In single-variable calculus, you find maxima and minima by solving f'(x) = 0. In multivariable calculus, the gradient ∇f = (∂f/∂x, ∂f/∂y, ...) plays the role of the derivative, and the condition ∇f = 0 generalizes the flatness condition. A critical point is a point where every partial derivative is zero simultaneously — where the function has no slope in any direction. At such a point, the tangent plane to the graph of f is perfectly horizontal, just as a tangent line is horizontal at a single-variable extremum.
But here a new phenomenon appears that has no single-variable analogue: the saddle point. At a saddle, the gradient is zero but the point is neither a maximum nor a minimum. The classic example is f(x, y) = x² − y² at the origin: moving along the x-axis, the function increases (like a bowl); moving along the y-axis, it decreases (like an inverted bowl). The origin is the lowest point in one cross-section and the highest in another — a mountain pass, or the seat of a saddle. Your gradient knowledge tells you ∇f(0,0) = (0, 0), confirming it as a critical point, but the geometry reveals it is neither a maximum nor a minimum.
The challenge is that solving ∇f = 0 gives you a list of candidates — critical points — but does not tell you what kind each one is. You might have a local minimum (the surface curves up in all directions), a local maximum (curves down in all directions), or a saddle (curves up in some directions and down in others). Classifying requires more information about the curvature of the surface near the critical point, which is captured by the Hessian matrix — your next topic. The Hessian plays the role that the second derivative plays in single-variable calculus, extended to capture curvature in every direction.
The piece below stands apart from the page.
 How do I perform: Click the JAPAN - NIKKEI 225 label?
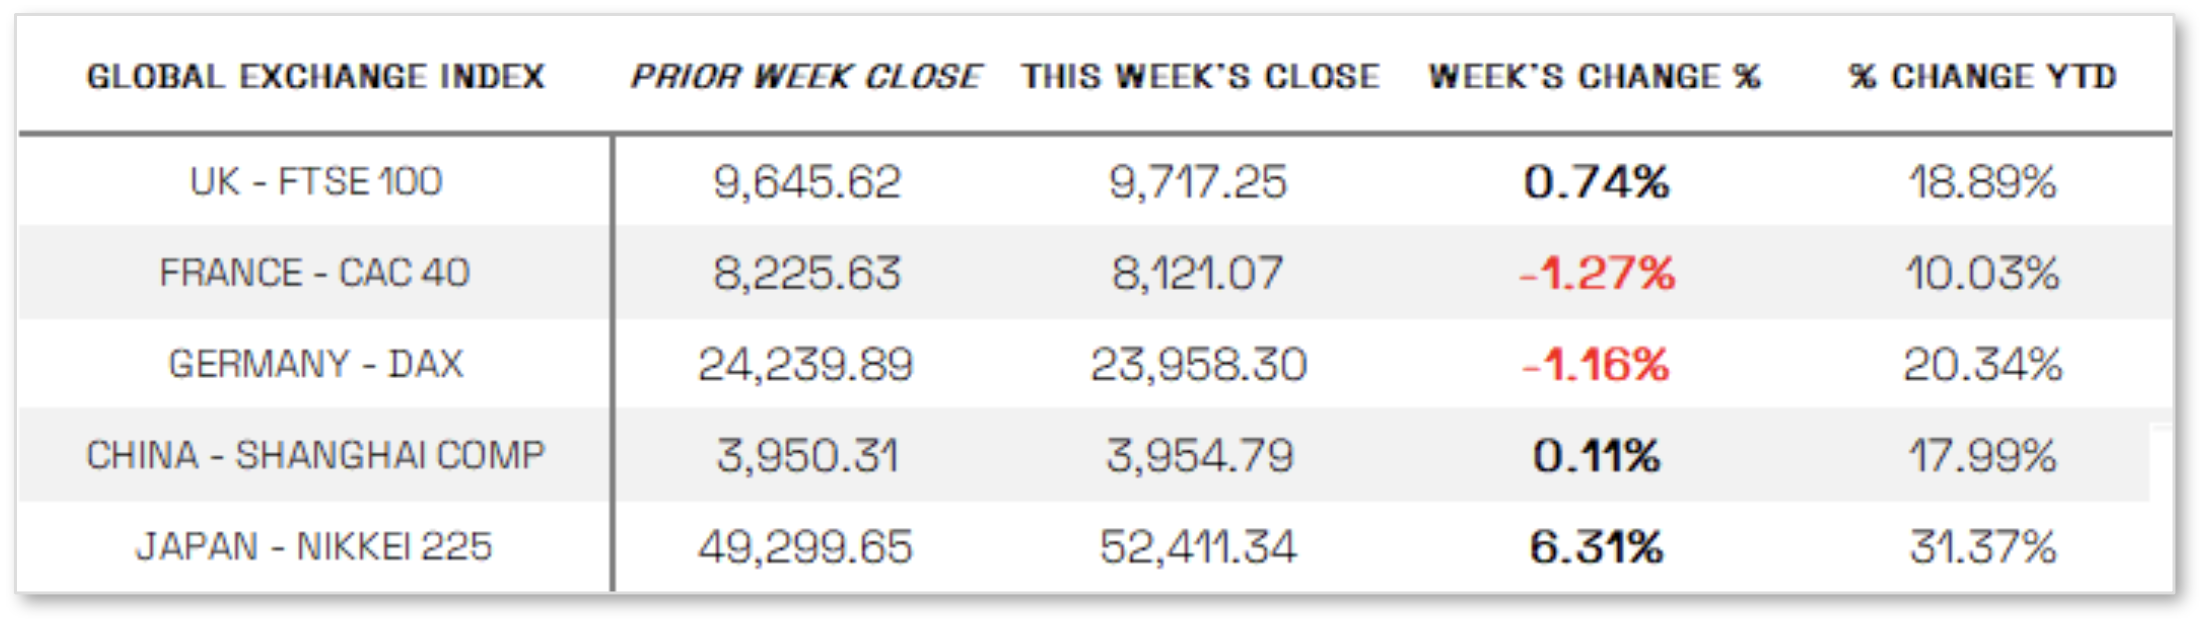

Geometrically, you can build intuition by thinking of a topographic map. Peaks are local maxima, valleys are local minima, and mountain passes are saddle points. In all three cases, the gradient is zero (you are at a locally flat spot), but their local geometry differs fundamentally. In optimization, this matters enormously: an algorithm that only finds points where ∇f = 0 needs an additional test to confirm it has found a minimum rather than a saddle. Modern machine learning is full of high-dimensional saddle points, which is one reason optimization in neural networks is so subtle.